In Figure 7B, an excrescence 66 is provided close to the lug 65 to allow local deformation of the body 6 and avoid force along axis BB'.

It will be appreciated that other forms of connection 264 and 364 can be provided for elastic and reversible assembly/disassembly (different forms of lug and profiles) and for the mounts of bayonet or screw-nut type.

Also, it will further be appreciated that it is possible to carry out any combination of the forms used for mechanical fixing or the forms used for electric connections.
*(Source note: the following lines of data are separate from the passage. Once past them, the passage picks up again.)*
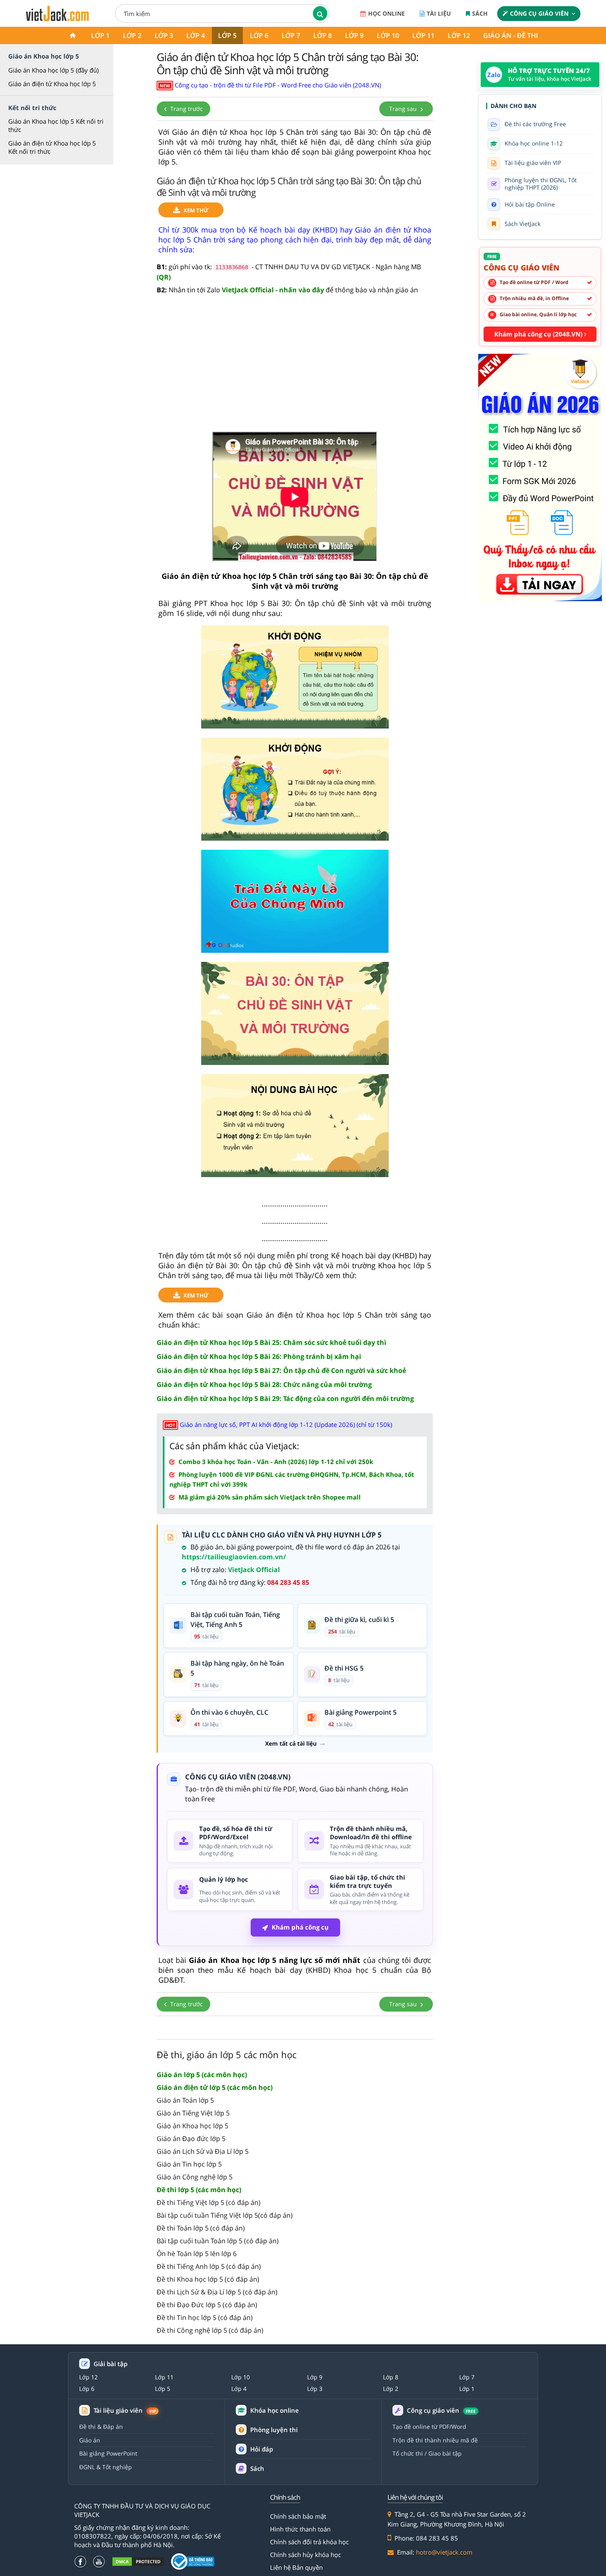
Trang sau (403, 109)
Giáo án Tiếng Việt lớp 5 (193, 2113)
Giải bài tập (110, 2364)
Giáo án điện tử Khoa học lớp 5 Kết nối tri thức (52, 147)
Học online (386, 13)
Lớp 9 (354, 35)
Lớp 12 (459, 35)
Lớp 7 (291, 35)
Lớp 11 (423, 35)
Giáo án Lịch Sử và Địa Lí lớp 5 (203, 2151)
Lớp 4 (195, 35)
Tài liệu (439, 13)
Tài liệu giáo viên (125, 2410)
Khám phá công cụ (300, 1927)
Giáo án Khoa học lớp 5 (192, 2125)
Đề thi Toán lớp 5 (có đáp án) (201, 2228)
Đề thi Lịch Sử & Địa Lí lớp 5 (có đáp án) (217, 2291)
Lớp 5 (227, 35)
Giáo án (89, 2440)
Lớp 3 (164, 35)
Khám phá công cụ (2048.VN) (539, 334)
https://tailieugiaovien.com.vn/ (234, 1556)
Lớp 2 (132, 35)
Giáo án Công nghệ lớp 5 (195, 2176)
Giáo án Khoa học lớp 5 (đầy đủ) (53, 70)
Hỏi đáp (261, 2449)
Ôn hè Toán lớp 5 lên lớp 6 (197, 2253)
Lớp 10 (388, 35)
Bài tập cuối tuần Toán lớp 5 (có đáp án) (218, 2240)
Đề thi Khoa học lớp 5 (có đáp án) (208, 2279)
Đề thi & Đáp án (101, 2426)
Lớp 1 (100, 35)
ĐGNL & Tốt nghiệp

Since the source and/or detector platform can be removably fixed to the apparatus, as schematically shown in Figure 8, the apparatus 1 may advantageously comprise an outer shell 100 for storage and/or transport and/or also for protection of the apparatus 1 , for example but not limited thereto during storage and/or transport of the apparatus 1 in retracted position. Advantageously all the constituent parts of the apparatus 1 (in particular the X-ray source 2 and the detector platform 3) are placed in the retracted position inside an inner space of the outer shell for storage and transport of the apparatus. The apparatus of the invention can be compact in retracted position (spatial volume of the order of 1 m in height, 0.5 m in width and depth of 0.4 m) which further enhances the ultra-portability thereof through its ease of handling so that it easily fits into the boot of a vehicle such as an automobile (vehicle not dedicated to mobile mammography).

In addition, the apparatus is advantageously "ultra-portable", particularly in retracted position i.e. its weight is less than 100 kg, but preferably less than 80 kg and most preferably it weighs between 60 kg and 40 kg. Said ultra-portability characteristic can be obtained through a judicious choice of materials and by eliminating motorizations that are also judiciously chosen.